WASHINGTON (Reuters) - Six days after Saudi journalist Jamal Khashoggi disappeared, U.S. President Donald Trump tried to play down the crisis, saying “hopefully that will sort itself out”.
It did not, and on Oct. 10, amid a growing outcry, Trump’s son-in-law Jared Kushner and national security adviser John Bolton pressed Saudi Crown Prince Mohammed Bin Salman, in what one U.S. official described as a “stern” phone call, to identify who was responsible for Khashoggi’s disappearance or death.
Trump then seemed to give Saudi Arabia the benefit of the doubt, suggesting “rogue killers” may have been to blame and criticizing a growing view that this was a case of state murder.
He changed his tone once again late this week, raising the prospect of sanctions against Riyadh.
But when Saudi Arabia finally admitted on Saturday that Khashoggi was dead, saying he was killed in a fight inside the consulate, Trump said the official explanation was “credible” even as Republican and Democratic lawmakers responded with anger and disbelief.
Over the last two weeks, Trump has at times spoken of punishing Saudi Arabia but appeared reluctant to follow through against a close economic and security ally in the Middle East, a key player in ensuring the stability of global oil markets, and a major customer of arms deals that he says are “tremendous”.
“Trump’s dug himself into a hole,” said Aaron David Miller, a former Middle East adviser to both Democratic and Republican administrations. “He will have to take some kind of action.”
Behind the scenes, though, Trump’s aides scrambled to craft a response, especially as the bipartisan outcry in the Washington establishment grew.
When news of Khashoggi’s disappearance first broke, aides made clear to White House chief of staff John Kelly that the case was not going away, two senior White House officials said.
Kushner, who had cultivated a close personal relationship with the crown prince, commonly known as MbS, urged Trump to act with caution to avoid upsetting a critical strategic and economic relationship, a senior administration official said.
Kushner was heavily involved in making Saudi Arabia Trump’s first stop on his maiden international trip as president last year.
As grim allegations emerged from Turkey about Khashoggi’s death and the Saudis stuck to their denials, Trump felt pressure from congressional Democrats and some of his own Republicans.
U.S. Senator Lindsey Graham, a Republican close to Trump, accused MbS of ordering Khashoggi’s murder and called him a “wrecking ball” jeopardizing relations with the United States.
When Riyadh came out with its official version of what happened inside the consulate, Graham quickly tweeted he was “skeptical of the new Saudi narrative”.

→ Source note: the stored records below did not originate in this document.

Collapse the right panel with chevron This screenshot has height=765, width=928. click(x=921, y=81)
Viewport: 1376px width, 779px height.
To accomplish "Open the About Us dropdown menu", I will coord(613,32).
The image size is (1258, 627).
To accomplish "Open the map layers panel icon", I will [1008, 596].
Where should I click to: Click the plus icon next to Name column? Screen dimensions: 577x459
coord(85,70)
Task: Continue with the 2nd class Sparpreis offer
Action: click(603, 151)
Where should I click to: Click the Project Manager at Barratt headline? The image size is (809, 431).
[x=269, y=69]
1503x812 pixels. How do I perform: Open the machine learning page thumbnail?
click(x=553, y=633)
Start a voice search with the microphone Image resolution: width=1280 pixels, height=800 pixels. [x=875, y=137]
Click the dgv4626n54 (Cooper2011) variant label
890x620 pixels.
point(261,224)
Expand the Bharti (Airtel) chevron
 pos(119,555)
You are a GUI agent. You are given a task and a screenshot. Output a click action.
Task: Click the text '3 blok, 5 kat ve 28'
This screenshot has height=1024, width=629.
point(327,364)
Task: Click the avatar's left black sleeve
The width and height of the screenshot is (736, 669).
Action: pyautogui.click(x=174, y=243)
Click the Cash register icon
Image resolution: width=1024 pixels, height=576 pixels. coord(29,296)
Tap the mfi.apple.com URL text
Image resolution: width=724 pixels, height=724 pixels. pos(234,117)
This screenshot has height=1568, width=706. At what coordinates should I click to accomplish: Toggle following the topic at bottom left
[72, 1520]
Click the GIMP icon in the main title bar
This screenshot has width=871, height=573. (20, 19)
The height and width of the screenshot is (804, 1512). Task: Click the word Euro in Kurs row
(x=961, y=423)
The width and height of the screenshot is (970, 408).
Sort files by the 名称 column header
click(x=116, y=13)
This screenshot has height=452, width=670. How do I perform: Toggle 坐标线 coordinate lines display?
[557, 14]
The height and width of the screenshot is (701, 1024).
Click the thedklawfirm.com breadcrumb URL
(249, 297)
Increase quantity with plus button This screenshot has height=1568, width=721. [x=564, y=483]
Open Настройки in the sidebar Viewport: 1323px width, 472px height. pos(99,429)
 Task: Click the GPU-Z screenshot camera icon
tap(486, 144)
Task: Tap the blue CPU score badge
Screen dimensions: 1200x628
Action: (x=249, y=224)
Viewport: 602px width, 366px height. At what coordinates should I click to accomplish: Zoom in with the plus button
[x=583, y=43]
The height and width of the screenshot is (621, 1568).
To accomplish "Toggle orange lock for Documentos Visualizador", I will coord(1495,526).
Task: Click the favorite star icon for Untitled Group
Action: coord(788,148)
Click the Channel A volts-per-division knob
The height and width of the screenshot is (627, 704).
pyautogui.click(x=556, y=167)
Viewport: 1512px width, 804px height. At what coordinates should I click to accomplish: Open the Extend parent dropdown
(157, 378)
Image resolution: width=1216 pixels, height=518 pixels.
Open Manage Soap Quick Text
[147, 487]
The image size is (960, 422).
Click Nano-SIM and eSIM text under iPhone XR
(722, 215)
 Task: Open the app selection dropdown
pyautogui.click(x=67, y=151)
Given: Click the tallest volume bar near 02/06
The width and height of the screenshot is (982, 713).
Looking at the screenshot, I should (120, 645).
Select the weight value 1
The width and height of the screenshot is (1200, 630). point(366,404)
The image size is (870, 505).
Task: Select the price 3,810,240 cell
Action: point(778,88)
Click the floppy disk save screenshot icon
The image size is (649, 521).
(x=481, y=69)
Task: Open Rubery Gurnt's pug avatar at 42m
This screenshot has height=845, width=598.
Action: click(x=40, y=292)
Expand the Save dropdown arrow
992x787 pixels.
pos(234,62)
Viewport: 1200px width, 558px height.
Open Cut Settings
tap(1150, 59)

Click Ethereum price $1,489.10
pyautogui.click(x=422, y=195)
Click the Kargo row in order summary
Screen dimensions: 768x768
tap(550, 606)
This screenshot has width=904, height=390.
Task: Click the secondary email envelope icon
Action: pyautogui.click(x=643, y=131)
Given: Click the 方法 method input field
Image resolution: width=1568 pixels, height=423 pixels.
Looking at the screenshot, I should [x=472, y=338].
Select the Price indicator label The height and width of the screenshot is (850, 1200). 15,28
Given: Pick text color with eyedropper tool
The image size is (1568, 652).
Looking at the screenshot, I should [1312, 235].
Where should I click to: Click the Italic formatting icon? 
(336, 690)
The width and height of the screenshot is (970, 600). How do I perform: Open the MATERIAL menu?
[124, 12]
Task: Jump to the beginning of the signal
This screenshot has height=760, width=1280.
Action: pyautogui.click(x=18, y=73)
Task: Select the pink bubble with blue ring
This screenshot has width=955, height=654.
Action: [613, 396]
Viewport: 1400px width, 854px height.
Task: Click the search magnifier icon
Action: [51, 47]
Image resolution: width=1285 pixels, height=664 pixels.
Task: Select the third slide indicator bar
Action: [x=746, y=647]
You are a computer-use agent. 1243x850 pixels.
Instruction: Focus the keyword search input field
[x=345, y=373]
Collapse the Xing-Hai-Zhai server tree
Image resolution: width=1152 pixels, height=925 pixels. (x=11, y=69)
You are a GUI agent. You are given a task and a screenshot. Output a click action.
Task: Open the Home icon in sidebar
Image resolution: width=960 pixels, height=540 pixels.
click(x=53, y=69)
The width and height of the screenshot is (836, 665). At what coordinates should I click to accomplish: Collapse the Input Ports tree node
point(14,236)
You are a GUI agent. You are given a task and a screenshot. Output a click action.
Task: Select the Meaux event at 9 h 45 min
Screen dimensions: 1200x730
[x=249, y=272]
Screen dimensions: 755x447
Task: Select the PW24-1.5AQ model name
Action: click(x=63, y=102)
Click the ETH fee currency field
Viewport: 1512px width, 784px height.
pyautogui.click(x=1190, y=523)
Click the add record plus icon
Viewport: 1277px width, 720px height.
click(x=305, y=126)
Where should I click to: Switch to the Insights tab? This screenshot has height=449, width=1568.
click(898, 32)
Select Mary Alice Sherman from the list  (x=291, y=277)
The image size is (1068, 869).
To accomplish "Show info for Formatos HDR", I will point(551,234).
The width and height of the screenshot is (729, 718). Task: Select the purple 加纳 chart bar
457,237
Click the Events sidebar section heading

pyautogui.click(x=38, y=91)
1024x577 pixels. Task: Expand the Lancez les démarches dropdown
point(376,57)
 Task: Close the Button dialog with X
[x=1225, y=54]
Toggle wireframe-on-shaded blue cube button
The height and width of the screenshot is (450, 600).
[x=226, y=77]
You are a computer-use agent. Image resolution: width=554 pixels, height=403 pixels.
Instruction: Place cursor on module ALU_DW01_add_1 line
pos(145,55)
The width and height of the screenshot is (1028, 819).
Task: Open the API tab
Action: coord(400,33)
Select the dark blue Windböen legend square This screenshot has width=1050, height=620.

Trump sought to justify his muted response by pointing out the incident occurred in Turkey and that Khashoggi, a U.S. resident and columnist for the Washington Post, was “not a United States citizen”.
Critics accused Trump of trying to give the Saudis diplomatic cover and buy time for them to get their story straight, something Trump’s aides denied.
At the same time, Peter Navarro, Trump’s White House trade chief and architect of his “Buy American” policy to ease restrictions on foreign arms sales, was stressing the importance of Saudi weapons deals and the implications for U.S. jobs, another administration official told Reuters.
Trump repeatedly touted the $110 billion in weapons deals he announced during his visit to Saudi Arabia last year, and insisted around 500,000 U.S. jobs were at stake. Experts have dismissed the sales and jobs numbers as highly exaggerated.
Some Trump aides raised doubts about the veracity of the Turkish government’s leaks of what it says happened to Khashoggi.
But as the days dragged on and evidence of Khashoggi’s death mounted, Trump’s view began to shift, White House officials said.
He ordered Secretary of State Mike Pompeo to drop what he was doing and fly to Riyadh for talks at mid-week, and was then briefed by him at the White House on Thursday.
Critics slammed Pompeo for appearing to hold court in a festive manner with MbS, undercutting the severity of the U.S. message.
But one senior White House official countered, saying Pompeo told the Saudi royals that “you need to give us some legitimate information soon, people aren’t just going to let it drag on.’”
Speaking to reporters during a trip to Arizona on Friday, Trump said he was ready to “listen to what Congress has to say” about actions to be taken in the Khashoggi case, yet also made clear he wanted to continue to protect defense contracts, and U.S. jobs dependent on them.
Congress has already triggered a mechanism for the U.S. Treasury Department to consider human rights sanctions against Saudi Arabia and some lawmakers have vowed to block further arms sales to Riyadh, a move that Trump is likely to oppose.